## Task directions
Filter the entries below, keeping every line that has the word "item".

(Saved data entries)
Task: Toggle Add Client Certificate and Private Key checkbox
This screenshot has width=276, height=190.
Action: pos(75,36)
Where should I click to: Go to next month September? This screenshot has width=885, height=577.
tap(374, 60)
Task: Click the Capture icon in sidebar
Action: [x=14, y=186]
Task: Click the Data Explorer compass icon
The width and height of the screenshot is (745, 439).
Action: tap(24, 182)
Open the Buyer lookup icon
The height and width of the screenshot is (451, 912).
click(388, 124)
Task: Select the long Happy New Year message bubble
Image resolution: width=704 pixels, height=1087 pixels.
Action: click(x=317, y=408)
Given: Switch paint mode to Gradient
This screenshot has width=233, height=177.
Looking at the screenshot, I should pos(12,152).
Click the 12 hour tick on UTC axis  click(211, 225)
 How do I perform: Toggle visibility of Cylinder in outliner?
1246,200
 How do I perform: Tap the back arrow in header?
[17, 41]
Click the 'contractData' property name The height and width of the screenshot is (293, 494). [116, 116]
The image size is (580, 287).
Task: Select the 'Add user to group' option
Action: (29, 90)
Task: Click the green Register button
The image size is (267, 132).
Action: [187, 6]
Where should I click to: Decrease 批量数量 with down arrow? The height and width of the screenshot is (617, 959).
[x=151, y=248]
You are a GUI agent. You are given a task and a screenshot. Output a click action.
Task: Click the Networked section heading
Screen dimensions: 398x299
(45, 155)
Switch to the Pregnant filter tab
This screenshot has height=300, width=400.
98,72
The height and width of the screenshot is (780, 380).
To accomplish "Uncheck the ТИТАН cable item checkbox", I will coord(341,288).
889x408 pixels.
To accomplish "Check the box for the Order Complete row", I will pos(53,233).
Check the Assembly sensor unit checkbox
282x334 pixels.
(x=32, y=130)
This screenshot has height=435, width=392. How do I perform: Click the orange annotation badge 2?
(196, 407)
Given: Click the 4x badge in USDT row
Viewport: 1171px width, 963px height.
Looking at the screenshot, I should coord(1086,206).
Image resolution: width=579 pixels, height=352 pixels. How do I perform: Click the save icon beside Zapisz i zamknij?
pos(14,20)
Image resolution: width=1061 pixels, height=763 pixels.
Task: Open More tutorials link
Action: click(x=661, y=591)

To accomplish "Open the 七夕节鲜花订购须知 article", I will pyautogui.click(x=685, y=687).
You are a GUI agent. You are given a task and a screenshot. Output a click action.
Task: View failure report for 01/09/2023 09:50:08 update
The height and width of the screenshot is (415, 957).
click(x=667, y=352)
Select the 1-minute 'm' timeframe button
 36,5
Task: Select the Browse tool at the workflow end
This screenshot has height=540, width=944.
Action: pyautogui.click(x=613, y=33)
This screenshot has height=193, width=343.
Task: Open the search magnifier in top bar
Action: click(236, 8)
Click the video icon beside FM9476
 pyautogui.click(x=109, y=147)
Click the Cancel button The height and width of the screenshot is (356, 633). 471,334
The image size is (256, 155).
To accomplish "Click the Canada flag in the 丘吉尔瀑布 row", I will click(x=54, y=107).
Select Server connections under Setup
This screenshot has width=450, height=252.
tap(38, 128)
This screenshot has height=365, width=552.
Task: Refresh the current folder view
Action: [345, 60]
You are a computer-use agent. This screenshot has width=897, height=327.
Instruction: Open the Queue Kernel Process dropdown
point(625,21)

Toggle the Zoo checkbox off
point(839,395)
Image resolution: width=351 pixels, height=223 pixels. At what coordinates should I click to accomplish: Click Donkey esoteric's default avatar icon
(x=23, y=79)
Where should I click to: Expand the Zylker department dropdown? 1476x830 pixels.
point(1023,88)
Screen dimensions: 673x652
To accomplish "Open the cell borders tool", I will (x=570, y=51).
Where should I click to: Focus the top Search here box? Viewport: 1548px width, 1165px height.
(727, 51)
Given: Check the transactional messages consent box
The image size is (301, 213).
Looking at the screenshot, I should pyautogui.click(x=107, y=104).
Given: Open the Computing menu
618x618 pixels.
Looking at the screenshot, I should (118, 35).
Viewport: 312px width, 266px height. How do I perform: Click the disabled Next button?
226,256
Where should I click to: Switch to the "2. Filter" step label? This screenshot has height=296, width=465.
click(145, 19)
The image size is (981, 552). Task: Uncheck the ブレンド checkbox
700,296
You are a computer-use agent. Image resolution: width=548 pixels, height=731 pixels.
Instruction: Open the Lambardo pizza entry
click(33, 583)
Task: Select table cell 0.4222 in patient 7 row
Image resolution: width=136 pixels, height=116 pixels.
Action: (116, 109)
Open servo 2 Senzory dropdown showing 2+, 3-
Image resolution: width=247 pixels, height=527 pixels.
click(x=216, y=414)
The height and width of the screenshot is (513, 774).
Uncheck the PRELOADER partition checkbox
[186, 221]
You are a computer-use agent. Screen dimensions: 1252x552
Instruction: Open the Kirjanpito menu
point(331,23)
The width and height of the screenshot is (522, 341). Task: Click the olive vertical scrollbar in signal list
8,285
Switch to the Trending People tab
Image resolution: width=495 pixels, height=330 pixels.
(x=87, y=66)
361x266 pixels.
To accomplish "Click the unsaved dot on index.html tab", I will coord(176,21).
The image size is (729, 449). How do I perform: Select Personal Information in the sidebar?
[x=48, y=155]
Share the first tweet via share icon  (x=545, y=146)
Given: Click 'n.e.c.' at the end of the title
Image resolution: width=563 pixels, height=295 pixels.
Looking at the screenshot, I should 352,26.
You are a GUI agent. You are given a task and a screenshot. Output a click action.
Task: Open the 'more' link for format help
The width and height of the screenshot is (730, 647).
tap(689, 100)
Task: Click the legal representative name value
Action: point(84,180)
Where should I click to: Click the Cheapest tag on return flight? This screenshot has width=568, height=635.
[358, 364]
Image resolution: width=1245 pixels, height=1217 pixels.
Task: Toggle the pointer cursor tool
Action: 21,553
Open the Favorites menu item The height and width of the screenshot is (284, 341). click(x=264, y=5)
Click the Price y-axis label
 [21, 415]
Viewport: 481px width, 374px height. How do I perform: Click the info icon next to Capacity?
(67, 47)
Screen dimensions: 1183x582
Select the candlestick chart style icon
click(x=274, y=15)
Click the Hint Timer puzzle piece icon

## Result of the exercise
To accomplish "Uncheck the ТИТАН cable item checkbox", I will coord(341,288).
Open the Favorites menu item The height and width of the screenshot is (284, 341). click(x=264, y=5)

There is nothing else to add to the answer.